*The problem*: Each entry below is to be duplicated verbatim.

[Input — start]

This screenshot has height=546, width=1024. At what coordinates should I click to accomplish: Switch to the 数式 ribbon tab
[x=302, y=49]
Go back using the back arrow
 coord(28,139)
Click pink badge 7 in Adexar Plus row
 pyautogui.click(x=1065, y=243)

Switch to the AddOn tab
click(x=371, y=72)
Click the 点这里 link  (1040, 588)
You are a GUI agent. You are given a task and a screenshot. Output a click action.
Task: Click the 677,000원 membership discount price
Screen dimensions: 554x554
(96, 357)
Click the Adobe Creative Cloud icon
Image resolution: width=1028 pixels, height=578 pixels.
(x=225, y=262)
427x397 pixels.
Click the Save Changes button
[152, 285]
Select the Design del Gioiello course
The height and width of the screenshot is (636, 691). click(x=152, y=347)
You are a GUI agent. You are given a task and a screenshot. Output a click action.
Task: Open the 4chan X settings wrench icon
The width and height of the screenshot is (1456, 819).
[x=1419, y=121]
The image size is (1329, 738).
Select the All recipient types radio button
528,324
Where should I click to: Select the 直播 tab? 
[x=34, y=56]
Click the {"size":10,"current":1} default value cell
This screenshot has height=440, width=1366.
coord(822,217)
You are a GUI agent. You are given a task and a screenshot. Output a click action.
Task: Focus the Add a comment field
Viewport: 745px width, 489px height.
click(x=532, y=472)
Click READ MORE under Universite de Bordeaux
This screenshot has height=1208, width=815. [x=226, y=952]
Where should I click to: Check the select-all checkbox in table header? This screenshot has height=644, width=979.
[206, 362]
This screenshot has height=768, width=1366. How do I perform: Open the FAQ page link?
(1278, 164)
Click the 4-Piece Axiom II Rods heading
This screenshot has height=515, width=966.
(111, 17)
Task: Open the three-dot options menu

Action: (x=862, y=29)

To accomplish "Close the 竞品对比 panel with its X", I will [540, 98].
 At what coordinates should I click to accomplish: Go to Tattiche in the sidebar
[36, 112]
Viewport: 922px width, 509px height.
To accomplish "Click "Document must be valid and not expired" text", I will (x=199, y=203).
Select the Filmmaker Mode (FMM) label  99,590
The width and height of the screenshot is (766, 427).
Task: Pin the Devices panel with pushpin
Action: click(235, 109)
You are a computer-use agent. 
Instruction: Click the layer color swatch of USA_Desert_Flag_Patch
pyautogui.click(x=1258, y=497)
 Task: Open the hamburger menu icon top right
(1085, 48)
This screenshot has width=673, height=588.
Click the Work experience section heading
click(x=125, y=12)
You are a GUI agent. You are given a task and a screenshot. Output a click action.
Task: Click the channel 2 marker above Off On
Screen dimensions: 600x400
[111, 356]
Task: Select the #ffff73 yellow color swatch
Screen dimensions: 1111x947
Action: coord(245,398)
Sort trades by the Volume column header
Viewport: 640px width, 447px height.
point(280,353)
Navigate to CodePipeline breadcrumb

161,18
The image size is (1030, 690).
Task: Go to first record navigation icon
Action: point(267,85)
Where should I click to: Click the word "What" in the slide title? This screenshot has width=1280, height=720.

[Input — finish]

*Answer to the exercise*:
This screenshot has height=546, width=1024. At what coordinates should I click to accomplish: Switch to the 数式 ribbon tab
[x=302, y=49]
Go back using the back arrow
 coord(28,139)
Click pink badge 7 in Adexar Plus row
 pyautogui.click(x=1065, y=243)

Switch to the AddOn tab
click(x=371, y=72)
Click the 点这里 link  (1040, 588)
You are a GUI agent. You are given a task and a screenshot. Output a click action.
Task: Click the 677,000원 membership discount price
Screen dimensions: 554x554
(96, 357)
Click the Adobe Creative Cloud icon
Image resolution: width=1028 pixels, height=578 pixels.
(x=225, y=262)
427x397 pixels.
Click the Save Changes button
[152, 285]
Select the Design del Gioiello course
The height and width of the screenshot is (636, 691). click(x=152, y=347)
You are a GUI agent. You are given a task and a screenshot. Output a click action.
Task: Open the 4chan X settings wrench icon
The width and height of the screenshot is (1456, 819).
[x=1419, y=121]
The image size is (1329, 738).
Select the All recipient types radio button
528,324
Where should I click to: Select the 直播 tab? 
[x=34, y=56]
Click the {"size":10,"current":1} default value cell
This screenshot has height=440, width=1366.
coord(822,217)
You are a GUI agent. You are given a task and a screenshot. Output a click action.
Task: Focus the Add a comment field
Viewport: 745px width, 489px height.
click(x=532, y=472)
Click READ MORE under Universite de Bordeaux
This screenshot has height=1208, width=815. [x=226, y=952]
Where should I click to: Check the select-all checkbox in table header? This screenshot has height=644, width=979.
[206, 362]
This screenshot has height=768, width=1366. How do I perform: Open the FAQ page link?
(1278, 164)
Click the 4-Piece Axiom II Rods heading
This screenshot has height=515, width=966.
(111, 17)
Task: Open the three-dot options menu

Action: (x=862, y=29)

To accomplish "Close the 竞品对比 panel with its X", I will [540, 98].
 At what coordinates should I click to accomplish: Go to Tattiche in the sidebar
[36, 112]
Viewport: 922px width, 509px height.
To accomplish "Click "Document must be valid and not expired" text", I will (x=199, y=203).
Select the Filmmaker Mode (FMM) label  99,590
The width and height of the screenshot is (766, 427).
Task: Pin the Devices panel with pushpin
Action: click(235, 109)
You are a computer-use agent. 
Instruction: Click the layer color swatch of USA_Desert_Flag_Patch
pyautogui.click(x=1258, y=497)
 Task: Open the hamburger menu icon top right
(1085, 48)
This screenshot has width=673, height=588.
Click the Work experience section heading
click(x=125, y=12)
You are a GUI agent. You are given a task and a screenshot. Output a click action.
Task: Click the channel 2 marker above Off On
Screen dimensions: 600x400
[111, 356]
Task: Select the #ffff73 yellow color swatch
Screen dimensions: 1111x947
Action: coord(245,398)
Sort trades by the Volume column header
Viewport: 640px width, 447px height.
point(280,353)
Navigate to CodePipeline breadcrumb

161,18
The image size is (1030, 690).
Task: Go to first record navigation icon
Action: point(267,85)
Where should I click to: Click the word "What" in the slide title? This screenshot has width=1280, height=720.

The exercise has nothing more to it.